The space shuttle Endeavour lifts off from the Kennedy Space Center at Cape Canaveral, Fla., on Monday Feb. 8, 2010. Endeavour’s six member crew will deliver a large room with a cupola to the International Space Station. (AP Photo/Terry Renna)
CAPE CANAVERAL, Fla. — The space shuttle Endeavour and six astronauts rocketed into orbit Monday on what’s likely the last nighttime launch for the shuttle program, hauling a new room and observation deck for the International Space Station.
The space shuttle took flight before dawn, igniting the sky with a brilliant flash seen for miles around. The weather finally cooperated: Thick, low clouds that had delayed a first launch attempt Sunday returned but then cleared away just in time.
“Looks like the weather came together tonight,” launch director Mike Leinbach told the astronauts right before liftoff. “It’s time to go fly.”
“We’ll see you in a couple weeks,” replied Cmdr. George Zamka. He repeated: “It’s time to go fly.”
There are just four more missions scheduled this year before the shuttles are retired.
“For the last night launch, it treated us well,” Mr. Leinbach said.
Endeavour’s destination — the space station, home to five men — was soaring over Romania at the time of liftoff. The shuttle is set to arrive at the station early Wednesday.
Cmdr. Zamka and his crew will deliver and install Tranquility, a new room that eventually will house life-support equipment, exercise machines and a toilet, as well as a seven-windowed dome. The lookout has the biggest window ever sent into space, a circle 31 inches across.
It will be the last major construction job at the space station. No more big pieces like that are left to fly.
Both the new room and dome — together exceeding $400 million — were supplied by the European Space Agency.
Endeavour’s launch also was broadcast to the space station residents, who got to watch it live.
Monday morning’s countdown ended up being uneventful, except for a last-minute run to the launch pad. Astronaut Stephen Robinson forgot the binder holding all his flight data files, and the emergency red team had to rush it out to him, just before he climbed aboard.
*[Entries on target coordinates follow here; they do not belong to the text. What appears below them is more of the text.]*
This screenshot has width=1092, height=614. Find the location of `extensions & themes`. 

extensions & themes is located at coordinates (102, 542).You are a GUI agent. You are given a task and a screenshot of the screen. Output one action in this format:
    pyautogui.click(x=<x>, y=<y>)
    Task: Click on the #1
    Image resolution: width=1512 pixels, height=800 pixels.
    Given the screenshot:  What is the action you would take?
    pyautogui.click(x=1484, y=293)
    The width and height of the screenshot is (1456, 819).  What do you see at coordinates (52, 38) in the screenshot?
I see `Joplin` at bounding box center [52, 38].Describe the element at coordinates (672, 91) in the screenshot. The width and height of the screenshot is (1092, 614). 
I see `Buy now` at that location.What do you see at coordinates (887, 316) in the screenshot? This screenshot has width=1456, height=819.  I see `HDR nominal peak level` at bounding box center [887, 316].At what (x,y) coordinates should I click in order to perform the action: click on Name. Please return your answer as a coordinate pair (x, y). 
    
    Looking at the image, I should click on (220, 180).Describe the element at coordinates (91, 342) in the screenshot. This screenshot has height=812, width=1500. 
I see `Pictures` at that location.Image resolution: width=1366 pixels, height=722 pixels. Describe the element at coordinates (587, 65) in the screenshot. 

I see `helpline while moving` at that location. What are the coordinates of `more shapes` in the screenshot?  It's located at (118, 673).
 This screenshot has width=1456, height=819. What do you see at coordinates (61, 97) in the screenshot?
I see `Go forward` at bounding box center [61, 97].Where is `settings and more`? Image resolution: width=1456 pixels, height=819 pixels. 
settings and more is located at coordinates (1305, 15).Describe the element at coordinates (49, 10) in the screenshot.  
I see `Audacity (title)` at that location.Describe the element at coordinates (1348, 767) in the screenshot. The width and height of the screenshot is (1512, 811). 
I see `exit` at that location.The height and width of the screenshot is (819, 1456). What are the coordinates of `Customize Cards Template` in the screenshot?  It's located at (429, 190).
The launch team couldn’t resist some gentle teasing.
A quick look at the launch video showed a couple pieces of foam insulation breaking off Endeavour’s external fuel tank, but none appeared to strike the shuttle, officials said.
The 13-day mission comes at an agonizing time for NASA. Exactly one week ago, the space agency finally got its marching orders from President Obama: Ditch the back-to-the-moon Constellation program and its Ares rockets, and pack on the research for an as-yet-unspecified rocket and destination.
NASA’s boss, ex-astronaut Charles Bolden, favors Mars, but he, too, is waiting to hear how everything will play out.